PALUMBO Woven Lights

Record and Artist Details

Composer or Director: Vito Palumbo

Genre:

Orchestral

Label: BIS

Media Format: Super Audio CD

Media Runtime: 58

Mastering:

DDD

Catalogue Number: BIS2625

BIS2625. PALUMBO Woven Lights

Tracks:

Composition Artist Credit
Violin Concerto Vito Palumbo, Composer
Francesco D'Orazio, Violin
Lee Reynolds, Conductor
London Symphony Orchestra
Vito Palumbo, Composer
Chaconne Vito Palumbo, Composer
Francesco Abbrescia, Electronics
Francesco D'Orazio, Violin

If Italian new music seems a rather less adventurous place now than in previous decades, the emergence of composers such as Vito Palumbo (b1972) at the very least suggests a willingness to deploy the advances of earlier generations towards more euphonious if often equivocal ends.

Cast in a single movement of around 30 minutes, the Violin Concerto (2015) starts out with sepulchral stirrings that gradually open out texturally and dynamically on to an evocative backdrop for the soloist to pursue a mainly lyrical and often imaginative discourse.
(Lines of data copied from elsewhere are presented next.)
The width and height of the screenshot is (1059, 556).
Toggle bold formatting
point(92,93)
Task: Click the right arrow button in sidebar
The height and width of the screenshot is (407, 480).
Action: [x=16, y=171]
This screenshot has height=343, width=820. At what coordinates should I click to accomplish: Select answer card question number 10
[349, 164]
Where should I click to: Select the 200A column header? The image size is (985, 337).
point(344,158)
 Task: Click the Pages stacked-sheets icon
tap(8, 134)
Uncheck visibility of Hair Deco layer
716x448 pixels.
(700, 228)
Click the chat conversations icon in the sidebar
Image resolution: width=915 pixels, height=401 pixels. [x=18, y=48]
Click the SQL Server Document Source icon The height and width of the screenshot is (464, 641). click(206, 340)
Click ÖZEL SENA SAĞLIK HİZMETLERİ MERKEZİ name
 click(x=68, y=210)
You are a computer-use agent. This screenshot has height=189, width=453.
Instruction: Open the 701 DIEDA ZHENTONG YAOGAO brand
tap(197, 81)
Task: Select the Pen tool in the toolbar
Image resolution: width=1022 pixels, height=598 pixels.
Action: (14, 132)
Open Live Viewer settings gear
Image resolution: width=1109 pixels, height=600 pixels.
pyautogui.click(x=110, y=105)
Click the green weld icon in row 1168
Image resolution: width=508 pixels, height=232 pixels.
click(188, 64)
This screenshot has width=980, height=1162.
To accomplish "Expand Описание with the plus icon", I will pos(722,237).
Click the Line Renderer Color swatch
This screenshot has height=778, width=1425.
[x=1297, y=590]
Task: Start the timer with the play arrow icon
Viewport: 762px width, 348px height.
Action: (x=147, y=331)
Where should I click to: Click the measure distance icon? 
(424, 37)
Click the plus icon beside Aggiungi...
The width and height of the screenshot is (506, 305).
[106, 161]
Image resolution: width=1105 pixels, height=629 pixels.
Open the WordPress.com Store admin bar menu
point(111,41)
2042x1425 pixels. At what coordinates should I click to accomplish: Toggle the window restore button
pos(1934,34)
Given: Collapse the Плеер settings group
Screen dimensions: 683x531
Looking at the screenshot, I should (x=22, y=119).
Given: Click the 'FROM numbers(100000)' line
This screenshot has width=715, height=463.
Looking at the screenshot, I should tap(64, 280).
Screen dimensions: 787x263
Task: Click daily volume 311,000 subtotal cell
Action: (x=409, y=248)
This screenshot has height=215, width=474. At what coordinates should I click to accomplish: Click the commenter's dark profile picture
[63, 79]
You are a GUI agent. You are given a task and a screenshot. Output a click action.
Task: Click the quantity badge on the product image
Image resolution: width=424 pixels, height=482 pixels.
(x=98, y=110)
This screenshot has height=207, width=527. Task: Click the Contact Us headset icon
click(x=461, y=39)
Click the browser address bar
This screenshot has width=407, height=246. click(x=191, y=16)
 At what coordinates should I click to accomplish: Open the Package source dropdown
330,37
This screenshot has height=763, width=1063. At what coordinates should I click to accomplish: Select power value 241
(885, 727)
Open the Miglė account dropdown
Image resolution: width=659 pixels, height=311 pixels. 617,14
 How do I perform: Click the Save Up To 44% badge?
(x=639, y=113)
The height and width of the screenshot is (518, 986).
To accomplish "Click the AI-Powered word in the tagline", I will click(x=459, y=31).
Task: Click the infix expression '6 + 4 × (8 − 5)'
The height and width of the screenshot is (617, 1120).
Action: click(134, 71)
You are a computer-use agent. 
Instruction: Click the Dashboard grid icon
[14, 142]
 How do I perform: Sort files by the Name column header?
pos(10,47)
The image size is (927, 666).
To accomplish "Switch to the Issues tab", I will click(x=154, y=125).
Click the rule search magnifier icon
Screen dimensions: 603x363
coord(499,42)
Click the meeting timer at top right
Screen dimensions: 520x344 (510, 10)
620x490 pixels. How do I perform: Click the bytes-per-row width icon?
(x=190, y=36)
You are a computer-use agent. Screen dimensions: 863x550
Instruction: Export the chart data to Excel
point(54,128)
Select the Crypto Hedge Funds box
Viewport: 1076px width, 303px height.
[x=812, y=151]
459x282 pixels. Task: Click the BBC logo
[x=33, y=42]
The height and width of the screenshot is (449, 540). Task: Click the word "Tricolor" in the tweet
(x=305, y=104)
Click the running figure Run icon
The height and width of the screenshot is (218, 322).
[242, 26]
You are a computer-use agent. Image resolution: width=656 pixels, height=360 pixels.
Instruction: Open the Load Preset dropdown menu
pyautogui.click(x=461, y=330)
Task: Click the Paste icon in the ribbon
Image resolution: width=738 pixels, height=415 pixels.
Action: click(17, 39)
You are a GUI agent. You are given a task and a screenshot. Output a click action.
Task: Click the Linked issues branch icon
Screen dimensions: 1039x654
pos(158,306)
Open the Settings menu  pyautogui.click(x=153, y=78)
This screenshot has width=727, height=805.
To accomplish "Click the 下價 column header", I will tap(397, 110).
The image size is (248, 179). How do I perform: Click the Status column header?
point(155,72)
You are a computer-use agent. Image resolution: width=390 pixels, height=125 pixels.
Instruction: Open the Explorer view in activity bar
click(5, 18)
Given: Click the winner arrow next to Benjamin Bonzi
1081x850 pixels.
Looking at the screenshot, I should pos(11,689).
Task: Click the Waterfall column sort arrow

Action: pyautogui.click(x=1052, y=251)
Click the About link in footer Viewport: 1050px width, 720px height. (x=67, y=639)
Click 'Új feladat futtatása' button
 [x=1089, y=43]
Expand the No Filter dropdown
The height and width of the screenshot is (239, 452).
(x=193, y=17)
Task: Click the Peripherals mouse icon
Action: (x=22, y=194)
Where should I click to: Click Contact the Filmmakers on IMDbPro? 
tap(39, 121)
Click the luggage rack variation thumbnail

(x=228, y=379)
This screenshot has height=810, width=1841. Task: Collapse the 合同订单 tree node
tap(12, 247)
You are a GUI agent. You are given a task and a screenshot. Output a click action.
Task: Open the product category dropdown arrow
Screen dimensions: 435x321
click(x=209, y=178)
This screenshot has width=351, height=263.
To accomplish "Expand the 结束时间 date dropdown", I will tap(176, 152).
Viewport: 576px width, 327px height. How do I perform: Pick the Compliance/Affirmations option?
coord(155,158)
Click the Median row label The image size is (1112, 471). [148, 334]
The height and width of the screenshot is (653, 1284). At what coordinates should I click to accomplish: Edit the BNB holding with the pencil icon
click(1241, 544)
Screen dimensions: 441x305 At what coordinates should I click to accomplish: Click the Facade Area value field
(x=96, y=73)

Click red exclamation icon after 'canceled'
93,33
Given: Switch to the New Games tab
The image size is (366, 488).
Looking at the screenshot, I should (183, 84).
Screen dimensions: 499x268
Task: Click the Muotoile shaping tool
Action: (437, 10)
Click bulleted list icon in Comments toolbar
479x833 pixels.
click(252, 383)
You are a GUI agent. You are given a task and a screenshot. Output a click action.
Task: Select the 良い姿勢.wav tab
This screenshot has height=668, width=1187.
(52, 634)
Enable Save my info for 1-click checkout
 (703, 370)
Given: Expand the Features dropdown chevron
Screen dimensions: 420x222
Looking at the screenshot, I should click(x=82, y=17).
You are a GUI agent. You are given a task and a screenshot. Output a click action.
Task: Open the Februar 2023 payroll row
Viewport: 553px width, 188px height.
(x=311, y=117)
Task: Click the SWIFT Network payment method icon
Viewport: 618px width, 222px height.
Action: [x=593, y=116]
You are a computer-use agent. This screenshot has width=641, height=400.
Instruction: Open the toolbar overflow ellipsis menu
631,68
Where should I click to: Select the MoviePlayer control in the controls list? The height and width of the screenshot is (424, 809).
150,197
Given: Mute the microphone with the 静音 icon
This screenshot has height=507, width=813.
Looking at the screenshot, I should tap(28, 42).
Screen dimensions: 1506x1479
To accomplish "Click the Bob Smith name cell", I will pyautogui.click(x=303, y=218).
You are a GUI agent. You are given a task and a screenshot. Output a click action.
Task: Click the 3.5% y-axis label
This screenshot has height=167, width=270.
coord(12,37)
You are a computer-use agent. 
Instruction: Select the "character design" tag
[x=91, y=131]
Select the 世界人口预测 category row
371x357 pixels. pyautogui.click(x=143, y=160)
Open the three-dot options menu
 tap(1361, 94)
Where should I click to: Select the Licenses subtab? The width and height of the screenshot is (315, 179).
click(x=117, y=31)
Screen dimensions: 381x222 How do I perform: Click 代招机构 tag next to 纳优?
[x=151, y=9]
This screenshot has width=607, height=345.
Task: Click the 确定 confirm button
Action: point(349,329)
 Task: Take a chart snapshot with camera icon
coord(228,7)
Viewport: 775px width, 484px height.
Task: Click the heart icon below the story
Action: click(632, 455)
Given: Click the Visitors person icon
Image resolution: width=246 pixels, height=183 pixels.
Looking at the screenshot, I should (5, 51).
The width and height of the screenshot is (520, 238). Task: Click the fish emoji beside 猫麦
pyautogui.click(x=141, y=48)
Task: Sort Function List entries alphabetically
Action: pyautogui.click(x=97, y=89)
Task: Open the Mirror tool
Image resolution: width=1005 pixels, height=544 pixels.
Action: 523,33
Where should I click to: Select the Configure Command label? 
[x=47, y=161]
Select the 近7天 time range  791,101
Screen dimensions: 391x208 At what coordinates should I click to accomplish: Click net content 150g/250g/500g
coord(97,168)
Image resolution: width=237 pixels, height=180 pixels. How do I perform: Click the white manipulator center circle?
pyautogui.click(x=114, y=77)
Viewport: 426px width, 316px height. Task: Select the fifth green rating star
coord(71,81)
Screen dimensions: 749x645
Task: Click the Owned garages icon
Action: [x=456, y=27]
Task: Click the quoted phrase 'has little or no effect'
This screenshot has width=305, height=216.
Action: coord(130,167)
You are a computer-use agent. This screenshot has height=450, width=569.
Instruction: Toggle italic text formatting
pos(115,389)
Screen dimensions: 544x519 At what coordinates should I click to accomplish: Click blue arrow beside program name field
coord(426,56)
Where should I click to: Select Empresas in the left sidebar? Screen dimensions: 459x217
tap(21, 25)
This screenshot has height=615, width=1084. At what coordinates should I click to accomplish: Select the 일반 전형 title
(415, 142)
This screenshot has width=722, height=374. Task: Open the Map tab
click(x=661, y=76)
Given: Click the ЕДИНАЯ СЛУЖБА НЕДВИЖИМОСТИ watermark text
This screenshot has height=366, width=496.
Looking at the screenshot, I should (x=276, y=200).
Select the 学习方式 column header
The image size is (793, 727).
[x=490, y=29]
While the violin is very much first among equals across what unfolds, its contribution stands out owing to the fastidiousness of Palumbo’s orchestration; notably during those later stages (of a piece in several arc-like sections) when other instruments come briefly if tellingly to the fore to extend the music’s expressive remit. A final and evidently defining climax precedes its dying down towards the musing and even mystical serenity with which this work closes.

Francesco D’Orazio is the assured soloist both here and in Chaconne (2019 20), its scoring with electronics testament to the scrupulousness by which Palumbo approaches the medium. In the initial ‘Woven Lights’, a five-string electric violin is heard in the context of sampled sounds whose gestural immediacy decreases as these are drawn into a sonic continuum as unpredictable as it is imaginative. A long and often plangent cadenza makes way for ‘The Glows in the Dark’, the violin now surrounded by 30 pre recorded variants of itself as this music assumes a rarefied while also capricious quality typified by tangible weightlessness.

Francesco Abbrescia has realised the electronics with audible sensitivity, and the London Symphony Orchestra respond with equal finesse to the astute conducting of Lee Reynolds. Warmly recommended, not merely to anyone who feels nostalgia for those distant ‘future utopias’.